*Quoted passage*
* Start *
You don’t have to use a WHERE clause if you’d like to use an INNER JOIN. Either one would be effective here. By making sure that the relationships of the table are represented in the SQL query, then you’ll be limiting the records to only those that have the right connections with each other.

I’m not sure which path you’re on exactly and the lesson I’m about to reference is included in multiple ones, but here’s the link to it if you’re on the Full-Stack Engineer Path: Designing A Database - One To Many Exercise. In case you’re on another path, look for the “What Are Database Relationships?” prior to the Build a Menu for Bytes of China project.

Now for the reason I linked that particular lesson. In the instructions of this one, you had to create an INNER JOIN for Step 5. The query probably looked something like this:

SELECT book.title AS book_title, chapter.title AS chapter_title,
  page.content AS page_content
FROM book
INNER JOIN chapter
  ON book.isbn = chapter.book_isbn
INNER JOIN page
  ON chapter.id = page.chapter_id;

The same results could be achieved with this:

SELECT book.title AS book_title, chapter.title AS chapter_title,
  page.content AS page_content
FROM book, chapter, page
WHERE book.isbn = chapter.book_isbn AND
  chapter.id = page.chapter_id;

NOTE: The above examples are only provided because to get to the current project, you would have already had to complete that lesson.
* End *
*Tasks for this exercise*
**A)** List every column alias defined in the first query of the SQL join explanation.
**B)** According to the SQL join explanation, which step of the lesson's instructions required creating an INNER JOIN?

*Dataset excerpts*
* Start *
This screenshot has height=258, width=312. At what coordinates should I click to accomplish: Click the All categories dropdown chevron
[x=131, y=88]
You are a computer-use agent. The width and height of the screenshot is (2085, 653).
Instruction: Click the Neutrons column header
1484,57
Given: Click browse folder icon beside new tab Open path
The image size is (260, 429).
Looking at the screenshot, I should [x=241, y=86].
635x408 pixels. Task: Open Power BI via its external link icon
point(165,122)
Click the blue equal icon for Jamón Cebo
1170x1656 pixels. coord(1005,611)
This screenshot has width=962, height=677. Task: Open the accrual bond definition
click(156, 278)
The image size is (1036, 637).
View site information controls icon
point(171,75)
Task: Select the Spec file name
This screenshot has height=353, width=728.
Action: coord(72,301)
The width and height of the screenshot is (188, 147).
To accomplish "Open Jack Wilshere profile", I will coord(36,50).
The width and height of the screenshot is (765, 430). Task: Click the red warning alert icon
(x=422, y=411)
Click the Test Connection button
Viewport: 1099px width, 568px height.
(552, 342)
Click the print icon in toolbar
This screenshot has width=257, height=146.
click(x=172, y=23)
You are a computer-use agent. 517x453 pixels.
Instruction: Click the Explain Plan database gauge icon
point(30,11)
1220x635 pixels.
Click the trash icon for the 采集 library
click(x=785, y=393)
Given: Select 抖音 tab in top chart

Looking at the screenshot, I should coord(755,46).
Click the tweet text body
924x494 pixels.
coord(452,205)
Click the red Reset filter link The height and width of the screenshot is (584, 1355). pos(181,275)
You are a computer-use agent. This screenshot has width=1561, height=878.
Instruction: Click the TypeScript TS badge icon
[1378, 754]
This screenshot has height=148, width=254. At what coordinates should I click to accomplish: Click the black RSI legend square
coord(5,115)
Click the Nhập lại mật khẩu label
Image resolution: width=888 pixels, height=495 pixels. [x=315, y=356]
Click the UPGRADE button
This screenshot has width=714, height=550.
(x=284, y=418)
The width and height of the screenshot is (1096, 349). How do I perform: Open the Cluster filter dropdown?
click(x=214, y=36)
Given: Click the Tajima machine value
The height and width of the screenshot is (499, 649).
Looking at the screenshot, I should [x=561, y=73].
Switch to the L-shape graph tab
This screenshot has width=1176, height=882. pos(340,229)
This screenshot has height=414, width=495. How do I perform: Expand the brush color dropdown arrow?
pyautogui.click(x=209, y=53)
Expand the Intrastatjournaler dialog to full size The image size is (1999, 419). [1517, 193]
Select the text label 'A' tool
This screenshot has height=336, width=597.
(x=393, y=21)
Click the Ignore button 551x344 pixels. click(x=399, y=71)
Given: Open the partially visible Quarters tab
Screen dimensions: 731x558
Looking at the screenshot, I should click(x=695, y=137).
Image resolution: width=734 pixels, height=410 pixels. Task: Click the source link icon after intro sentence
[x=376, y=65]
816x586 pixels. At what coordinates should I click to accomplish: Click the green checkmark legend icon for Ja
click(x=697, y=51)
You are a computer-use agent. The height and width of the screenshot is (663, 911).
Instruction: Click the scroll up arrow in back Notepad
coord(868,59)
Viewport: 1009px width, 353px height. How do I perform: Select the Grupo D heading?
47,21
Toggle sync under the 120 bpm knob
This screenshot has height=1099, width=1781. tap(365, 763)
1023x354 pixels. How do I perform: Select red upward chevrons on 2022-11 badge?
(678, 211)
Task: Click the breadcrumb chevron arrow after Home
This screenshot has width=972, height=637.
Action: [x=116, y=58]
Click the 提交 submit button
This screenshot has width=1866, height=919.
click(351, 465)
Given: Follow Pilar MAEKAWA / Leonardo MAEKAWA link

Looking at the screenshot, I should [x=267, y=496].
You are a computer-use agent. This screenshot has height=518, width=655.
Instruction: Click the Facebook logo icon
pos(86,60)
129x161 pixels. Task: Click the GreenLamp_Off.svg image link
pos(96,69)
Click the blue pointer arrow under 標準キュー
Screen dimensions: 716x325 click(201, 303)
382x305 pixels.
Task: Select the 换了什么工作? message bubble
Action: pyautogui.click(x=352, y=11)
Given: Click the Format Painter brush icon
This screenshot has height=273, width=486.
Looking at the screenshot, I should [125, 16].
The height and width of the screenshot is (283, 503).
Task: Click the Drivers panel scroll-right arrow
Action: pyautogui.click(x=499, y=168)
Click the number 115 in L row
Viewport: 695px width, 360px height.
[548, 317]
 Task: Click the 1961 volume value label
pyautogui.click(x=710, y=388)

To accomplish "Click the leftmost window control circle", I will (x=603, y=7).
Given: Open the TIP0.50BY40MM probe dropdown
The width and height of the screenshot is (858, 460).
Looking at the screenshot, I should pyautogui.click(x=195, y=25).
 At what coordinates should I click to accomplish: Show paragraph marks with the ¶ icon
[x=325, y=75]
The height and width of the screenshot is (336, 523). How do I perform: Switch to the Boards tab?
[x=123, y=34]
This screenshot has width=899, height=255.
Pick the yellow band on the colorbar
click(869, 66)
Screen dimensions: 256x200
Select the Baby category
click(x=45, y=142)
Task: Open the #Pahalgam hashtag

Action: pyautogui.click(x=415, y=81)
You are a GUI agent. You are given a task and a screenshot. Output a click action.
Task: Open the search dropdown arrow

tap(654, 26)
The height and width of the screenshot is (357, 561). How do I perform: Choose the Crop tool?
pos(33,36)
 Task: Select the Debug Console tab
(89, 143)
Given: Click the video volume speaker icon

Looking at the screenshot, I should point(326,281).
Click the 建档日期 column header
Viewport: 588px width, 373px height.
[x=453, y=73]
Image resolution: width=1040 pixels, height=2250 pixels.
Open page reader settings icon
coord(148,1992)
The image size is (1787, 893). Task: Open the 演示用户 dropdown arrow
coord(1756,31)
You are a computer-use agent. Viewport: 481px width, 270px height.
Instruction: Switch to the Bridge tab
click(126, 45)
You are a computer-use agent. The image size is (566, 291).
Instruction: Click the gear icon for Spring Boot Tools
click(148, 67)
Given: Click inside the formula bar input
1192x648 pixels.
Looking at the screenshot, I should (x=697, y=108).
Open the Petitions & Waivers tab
* End *
*Answers below*
**A)** book_title, chapter_title, page_content

**B)** Step 5